-- Input data follows --

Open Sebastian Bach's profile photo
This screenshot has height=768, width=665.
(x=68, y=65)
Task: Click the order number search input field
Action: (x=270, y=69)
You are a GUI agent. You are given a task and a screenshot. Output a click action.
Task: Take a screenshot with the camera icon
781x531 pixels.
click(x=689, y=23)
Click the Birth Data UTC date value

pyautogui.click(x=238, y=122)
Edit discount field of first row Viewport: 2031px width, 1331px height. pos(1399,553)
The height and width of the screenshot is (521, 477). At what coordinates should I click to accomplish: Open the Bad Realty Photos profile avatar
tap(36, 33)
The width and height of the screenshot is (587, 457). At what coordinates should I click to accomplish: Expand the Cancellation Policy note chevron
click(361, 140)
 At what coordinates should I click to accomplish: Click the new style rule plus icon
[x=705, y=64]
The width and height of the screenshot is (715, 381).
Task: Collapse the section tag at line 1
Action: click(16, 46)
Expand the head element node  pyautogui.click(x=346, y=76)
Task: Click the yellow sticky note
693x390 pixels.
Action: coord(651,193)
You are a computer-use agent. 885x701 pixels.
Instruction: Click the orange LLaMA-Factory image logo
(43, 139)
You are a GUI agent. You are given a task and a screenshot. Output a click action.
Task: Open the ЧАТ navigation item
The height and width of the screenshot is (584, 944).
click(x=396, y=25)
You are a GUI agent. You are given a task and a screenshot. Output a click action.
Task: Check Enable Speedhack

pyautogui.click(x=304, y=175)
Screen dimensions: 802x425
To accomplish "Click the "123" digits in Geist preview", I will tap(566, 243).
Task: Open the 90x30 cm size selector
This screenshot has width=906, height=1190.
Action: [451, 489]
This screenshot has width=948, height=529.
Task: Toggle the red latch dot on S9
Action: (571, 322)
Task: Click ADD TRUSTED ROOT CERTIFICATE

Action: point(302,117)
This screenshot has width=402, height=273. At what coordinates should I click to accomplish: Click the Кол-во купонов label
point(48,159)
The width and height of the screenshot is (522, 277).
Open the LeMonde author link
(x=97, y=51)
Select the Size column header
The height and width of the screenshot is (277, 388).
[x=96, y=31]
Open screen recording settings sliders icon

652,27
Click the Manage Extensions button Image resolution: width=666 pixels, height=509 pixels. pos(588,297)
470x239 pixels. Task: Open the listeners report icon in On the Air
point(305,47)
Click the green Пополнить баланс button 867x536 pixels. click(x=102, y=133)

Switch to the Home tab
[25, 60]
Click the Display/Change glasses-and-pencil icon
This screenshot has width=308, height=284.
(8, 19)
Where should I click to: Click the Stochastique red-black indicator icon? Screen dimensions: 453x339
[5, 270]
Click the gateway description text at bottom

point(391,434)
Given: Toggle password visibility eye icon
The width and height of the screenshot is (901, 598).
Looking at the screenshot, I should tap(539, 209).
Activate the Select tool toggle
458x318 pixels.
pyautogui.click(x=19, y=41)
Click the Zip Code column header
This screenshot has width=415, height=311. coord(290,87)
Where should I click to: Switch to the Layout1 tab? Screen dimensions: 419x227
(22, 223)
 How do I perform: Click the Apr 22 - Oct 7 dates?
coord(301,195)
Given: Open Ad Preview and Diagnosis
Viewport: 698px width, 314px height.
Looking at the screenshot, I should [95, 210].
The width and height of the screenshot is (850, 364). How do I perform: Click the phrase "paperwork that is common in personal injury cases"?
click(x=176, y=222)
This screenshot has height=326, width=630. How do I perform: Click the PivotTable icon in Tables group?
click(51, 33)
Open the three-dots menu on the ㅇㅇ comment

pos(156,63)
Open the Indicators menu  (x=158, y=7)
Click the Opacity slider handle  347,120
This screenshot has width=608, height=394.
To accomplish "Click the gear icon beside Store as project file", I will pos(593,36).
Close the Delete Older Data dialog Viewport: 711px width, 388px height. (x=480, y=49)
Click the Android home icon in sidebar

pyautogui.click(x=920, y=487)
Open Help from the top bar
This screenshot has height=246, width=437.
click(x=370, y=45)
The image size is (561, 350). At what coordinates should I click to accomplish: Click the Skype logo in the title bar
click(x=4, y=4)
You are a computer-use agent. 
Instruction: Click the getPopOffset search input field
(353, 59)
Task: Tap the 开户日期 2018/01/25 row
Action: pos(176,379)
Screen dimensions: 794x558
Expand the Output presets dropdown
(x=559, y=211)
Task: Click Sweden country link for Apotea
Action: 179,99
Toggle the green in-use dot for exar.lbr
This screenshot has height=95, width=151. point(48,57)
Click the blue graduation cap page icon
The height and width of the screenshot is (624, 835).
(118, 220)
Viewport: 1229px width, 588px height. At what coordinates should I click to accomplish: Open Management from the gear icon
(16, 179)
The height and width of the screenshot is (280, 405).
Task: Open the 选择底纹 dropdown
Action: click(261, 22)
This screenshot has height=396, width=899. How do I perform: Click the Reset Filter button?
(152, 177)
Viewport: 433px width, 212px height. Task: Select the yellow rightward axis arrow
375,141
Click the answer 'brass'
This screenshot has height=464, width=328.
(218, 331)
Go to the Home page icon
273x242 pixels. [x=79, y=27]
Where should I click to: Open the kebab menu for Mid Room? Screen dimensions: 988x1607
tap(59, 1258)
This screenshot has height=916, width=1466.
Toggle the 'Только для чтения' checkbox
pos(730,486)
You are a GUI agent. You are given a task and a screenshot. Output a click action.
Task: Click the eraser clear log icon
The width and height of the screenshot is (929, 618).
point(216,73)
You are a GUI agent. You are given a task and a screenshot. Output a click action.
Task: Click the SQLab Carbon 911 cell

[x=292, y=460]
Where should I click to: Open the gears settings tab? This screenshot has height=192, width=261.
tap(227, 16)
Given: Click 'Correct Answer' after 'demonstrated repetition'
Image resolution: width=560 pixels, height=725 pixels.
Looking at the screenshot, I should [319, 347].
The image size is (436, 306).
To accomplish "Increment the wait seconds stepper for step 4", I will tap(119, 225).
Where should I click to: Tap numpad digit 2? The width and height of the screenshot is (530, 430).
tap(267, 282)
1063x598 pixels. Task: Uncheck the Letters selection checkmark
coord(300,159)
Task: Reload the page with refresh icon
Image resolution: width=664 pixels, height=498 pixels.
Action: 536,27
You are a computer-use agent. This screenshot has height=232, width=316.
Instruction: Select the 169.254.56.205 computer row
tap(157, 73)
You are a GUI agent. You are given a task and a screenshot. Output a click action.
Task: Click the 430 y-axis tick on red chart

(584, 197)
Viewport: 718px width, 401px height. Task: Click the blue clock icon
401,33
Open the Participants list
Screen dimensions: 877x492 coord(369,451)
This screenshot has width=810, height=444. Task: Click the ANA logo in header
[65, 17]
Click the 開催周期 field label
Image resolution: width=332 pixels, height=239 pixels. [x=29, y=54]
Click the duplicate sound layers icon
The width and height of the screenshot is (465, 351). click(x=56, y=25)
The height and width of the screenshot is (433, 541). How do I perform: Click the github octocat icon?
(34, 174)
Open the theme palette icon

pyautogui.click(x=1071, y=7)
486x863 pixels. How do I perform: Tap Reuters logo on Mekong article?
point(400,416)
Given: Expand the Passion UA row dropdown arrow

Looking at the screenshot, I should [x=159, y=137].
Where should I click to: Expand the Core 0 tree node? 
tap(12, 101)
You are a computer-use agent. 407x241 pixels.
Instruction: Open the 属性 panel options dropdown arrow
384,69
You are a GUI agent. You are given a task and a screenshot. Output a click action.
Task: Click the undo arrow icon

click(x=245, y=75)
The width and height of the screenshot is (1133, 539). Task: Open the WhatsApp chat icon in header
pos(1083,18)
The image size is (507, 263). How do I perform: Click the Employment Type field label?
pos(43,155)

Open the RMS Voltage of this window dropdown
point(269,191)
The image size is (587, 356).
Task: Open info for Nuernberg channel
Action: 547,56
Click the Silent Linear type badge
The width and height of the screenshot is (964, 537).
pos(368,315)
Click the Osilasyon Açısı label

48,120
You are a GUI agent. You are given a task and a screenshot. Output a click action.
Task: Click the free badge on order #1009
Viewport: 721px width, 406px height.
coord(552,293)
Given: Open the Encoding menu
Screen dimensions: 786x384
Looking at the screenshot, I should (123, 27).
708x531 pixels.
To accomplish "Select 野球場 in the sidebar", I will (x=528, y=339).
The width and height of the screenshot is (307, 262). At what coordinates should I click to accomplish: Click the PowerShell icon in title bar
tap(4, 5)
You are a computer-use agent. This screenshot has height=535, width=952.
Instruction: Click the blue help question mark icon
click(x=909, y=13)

-- Input data concluded --

#### [The problem]
Set down again, word for word, the stretch of records from the line with "Where should I click to: Click" to the line with "Given: Open Ad Preview and Diagnosis", both of those lines included.

#### [Task solution]
Where should I click to: Click the Stochastique red-black indicator icon? Screen dimensions: 453x339
[5, 270]
Click the gateway description text at bottom

point(391,434)
Given: Toggle password visibility eye icon
The width and height of the screenshot is (901, 598).
Looking at the screenshot, I should tap(539, 209).
Activate the Select tool toggle
458x318 pixels.
pyautogui.click(x=19, y=41)
Click the Zip Code column header
This screenshot has width=415, height=311. coord(290,87)
Where should I click to: Switch to the Layout1 tab? Screen dimensions: 419x227
(22, 223)
 How do I perform: Click the Apr 22 - Oct 7 dates?
coord(301,195)
Given: Open Ad Preview and Diagnosis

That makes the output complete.